_課題_
(A) 戦死した男の家族をめぐる文章を、「翌年の3月、男はフィリピンで」を含む箇所から「きながら独りごちるのだった。」の後までを範囲として書き直しなさい。その際、「長男」を「息子」に置き換えること。
(B) 戦死した男の家族をめぐる文章の続きを、最後の文の後から書き継ぎなさい。

男は、その年の10月か11月に、船でフィリピンへ発った。10月か11月と書いたのは、もうそのころには、すべてが混乱していたため、正確な記録がないからだ。船は民間船だった。

翌年の3月、男はフィリピンで戦死した。無論、はるか故郷で男の妻がそれより1ヶ月前に、自分の長男である4人目の子供を生んだことなど、男には知る由もなかった。

戦争が終わったとき、男の妻のもとには、8歳の長女を筆頭に、次女と三女、そして、乳飲み子だった長男が残された。

未亡人となった男の妻は、「戦争未亡人」として、周囲から好奇の眼を浴び、嫌がらせを受けた。再婚したい人もあらわれたが、結局、それはできかった。何かの機会に酒を飲むと、そのたびに男の妻は、夫の位牌を箸でたたいては、泣きながら独りごちるのだった。

_提供資料_
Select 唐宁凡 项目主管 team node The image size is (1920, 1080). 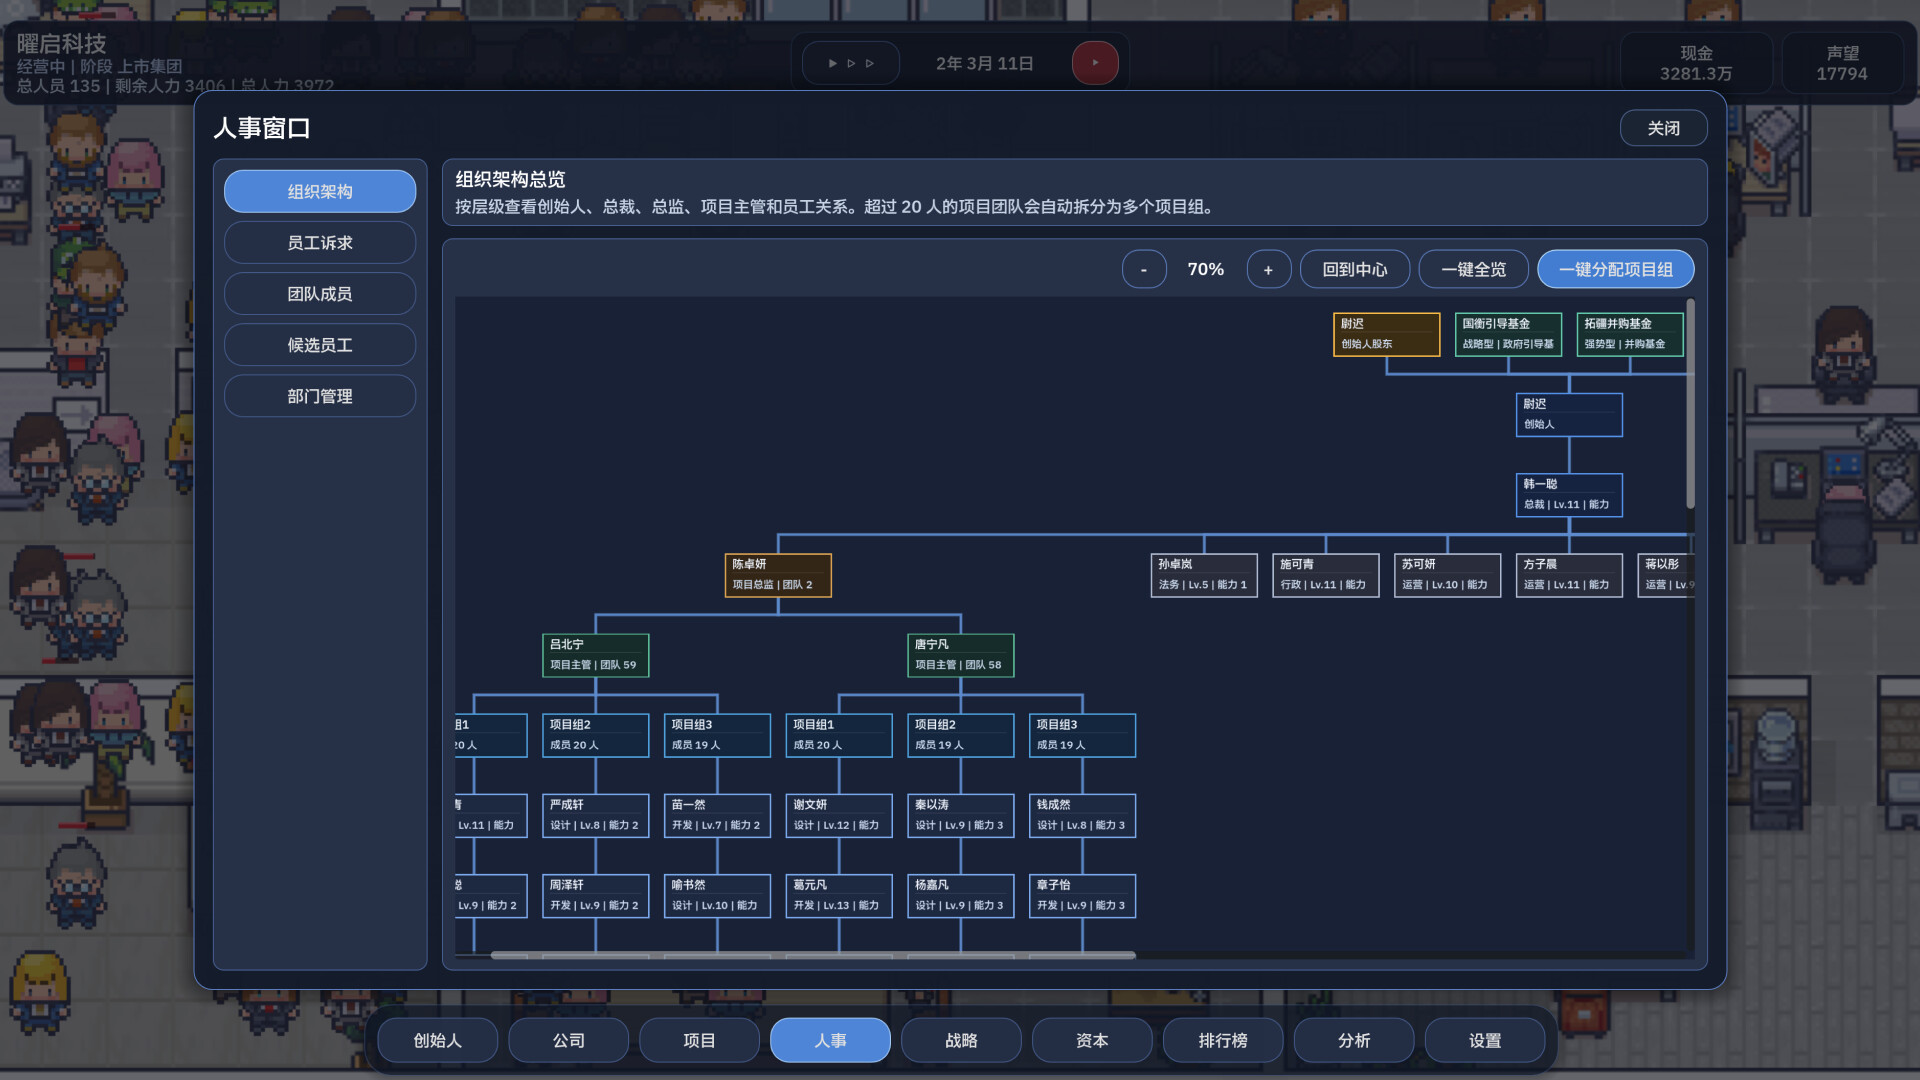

_解答_
(A)
翌年の3月、男はフィリピンで戦死した。無論、はるか故郷で男の妻がそれより1ヶ月前に、自分の息子である4人目の子供を生んだことなど、男には知る由もなかった。

戦争が終わったとき、男の妻のもとには、8歳の長女を筆頭に、次女と三女、そして、乳飲み子だった息子が残された。

未亡人となった男の妻は、「戦争未亡人」として、周囲から好奇の眼を浴び、嫌がらせを受けた。再婚したい人もあらわれたが、結局、それはできかった。何かの機会に酒を飲むと、そのたびに男の妻は、夫の位牌を箸でたたいては、泣きながら独りごちるのだった。

(B)
「お父さん、何で帰ってきてくれないんだ。お父さんさえ帰ってきてくれていたら。」

貸していた田んぼは、「不在地主」であるとして、農地改革によりすべて借主のものになった。まだ子供だった長女がほとんど学校へ行かず、夫の妻といっしょに、残った土地で米や野菜を作り、かつては自分たちのものだった土地を、少しずつ買い戻していった。

大黒柱を戦争で失った一家のもとには、いろいろなものがやって来た。

宗教団体がたびたびやってきては、「あなたの夫が帰ってこないのは、信仰心が足りないからだ。わたしたちの会に入れば、きっと戻ってくる」と、繰り返し言った。そして一家がついぞなびかないと見るや、捨てゼリフをはいては立ち去るのだった。

「こんな不信心な家だから、旦那が戦死するんだ!」

また、復員してきた男たちは、口々に言うのだった。「死んだ奴には、死ぬだけの理由があった。俺たちが帰ってこられたのは、俺たちの行いが良かったからだ。」

さらに言うのだった。「貧乏人が靖国に祭ってもらうのだから、感謝すべきだ。ありがたく思わないと。」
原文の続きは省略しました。